Text provided:
----------------
Kubernetes · 8 min read

Logging in Kubernetes: Best Practices

A practical guide to Kubernetes logging — centralized architecture, backend selection, structured logging, retention policies, and troubleshooting patterns.

THNKBIG Team

Engineering Insights

Logging in Kubernetes: Best Practices

Logging in Kubernetes Is a Different Problem

On a virtual machine, your application writes to /var/log and you set up rsyslog or a Filebeat agent. The file stays put. The machine stays put. In Kubernetes, pods are ephemeral. A crashed container takes its logs with it. A scaled-down deployment deletes the nodes those logs lived on. If you are not shipping logs off-node in real time, you are losing data.

Centralized logging is not optional in Kubernetes. It is infrastructure. This post covers the architecture decisions, tool choices, and operational practices that separate useful logging from expensive noise.

Centralized Logging Architecture

There are two primary patterns for collecting logs in Kubernetes: the DaemonSet collector and the sidecar collector. The DaemonSet approach deploys one log agent per node — typically Fluent Bit or Fluentd — that reads container log files from /var/log/containers/. This is the standard approach for most clusters.

The sidecar approach runs a logging agent inside each pod. It uses more resources but gives you per-application control over log parsing and routing. Use sidecars when specific workloads produce non-standard log formats that need custom parsing before ingestion.

Our recommendation: start with a Fluent Bit DaemonSet for cluster-wide collection. Add sidecars only for workloads that genuinely need them. Fluent Bit uses roughly 15 MB of memory per node versus 60+ MB for Fluentd. At scale, that difference matters.
----------------
Source material:
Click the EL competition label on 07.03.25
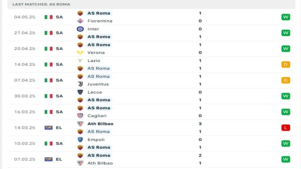Screen dimensions: 301x169 (59, 159)
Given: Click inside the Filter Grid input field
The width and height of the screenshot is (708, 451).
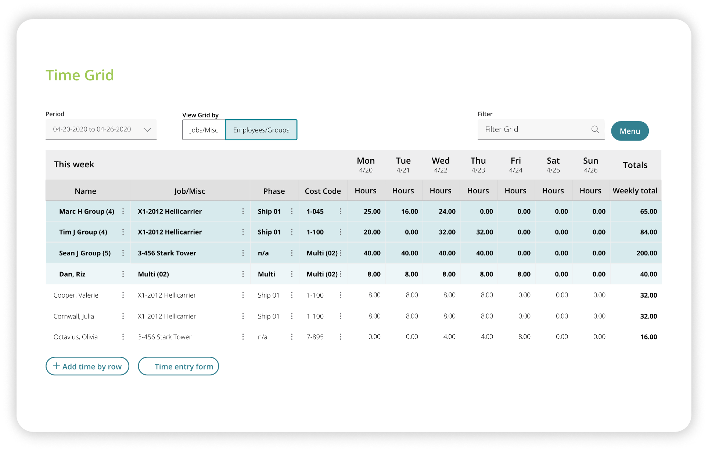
----------------
Parts of the exercise:
**a.** How much memory does Fluent Bit use per node, according to the Kubernetes logging guide?
**b.** Could you transcribe the part of the Kubernetes logging guide that opens with the words containing "A practical guide" and closes with "are losing data."?
**c.** Can you pick up the Kubernetes logging guide after its last sentence and keep writing it?
The lines above aren't needed here.

Answers per task:
**a.** Roughly 15 MB.

**b.**
A practical guide to Kubernetes logging — centralized architecture, backend selection, structured logging, retention policies, and troubleshooting patterns.

THNKBIG Team

Engineering Insights

Logging in Kubernetes: Best Practices

Logging in Kubernetes Is a Different Problem

On a virtual machine, your application writes to /var/log and you set up rsyslog or a Filebeat agent. The file stays put. The machine stays put. In Kubernetes, pods are ephemeral. A crashed container takes its logs with it. A scaled-down deployment deletes the nodes those logs lived on. If you are not shipping logs off-node in real time, you are losing data.

**c.**
Choosing a Log Backend: EFK, Loki, or Cloud-Native

The EFK stack (Elasticsearch, Fluent Bit/Fluentd, Kibana) remains the most common open-source logging backend. Elasticsearch is powerful for full-text search and complex queries. It is also resource-intensive. A production Elasticsearch cluster needs dedicated nodes, careful JVM tuning, and index lifecycle management.

Grafana Loki takes a different approach. It indexes only metadata (labels), not the log content itself. Storage costs drop dramatically because logs are compressed and stored in object storage like S3. Query speed on raw text is slower than Elasticsearch, but for most troubleshooting workflows — filtering by namespace, pod, or container — Loki is fast enough and far cheaper.

Cloud-native options (CloudWatch Logs, Google Cloud Logging, Azure Monitor) eliminate operational overhead entirely. If your cluster runs in a single cloud and your team is small, these are reasonable choices. The trade-off is vendor lock-in and potentially higher costs at scale. See our observability practice for help evaluating the right stack for your workloads.

Structured Logging: JSON or Nothing

Unstructured logs (plain text strings) are nearly impossible to query at scale. When every microservice formats log messages differently, your logging backend spends most of its resources on parsing, and your engineers spend most of their time guessing field names.

Standardize on JSON-structured logs across every service. Define a shared schema: timestamp, level, service, traceId, message, and any domain-specific fields. Use a logging library that outputs structured JSON natively — like Zap for Go, structlog for Python, or Pino for Node.js.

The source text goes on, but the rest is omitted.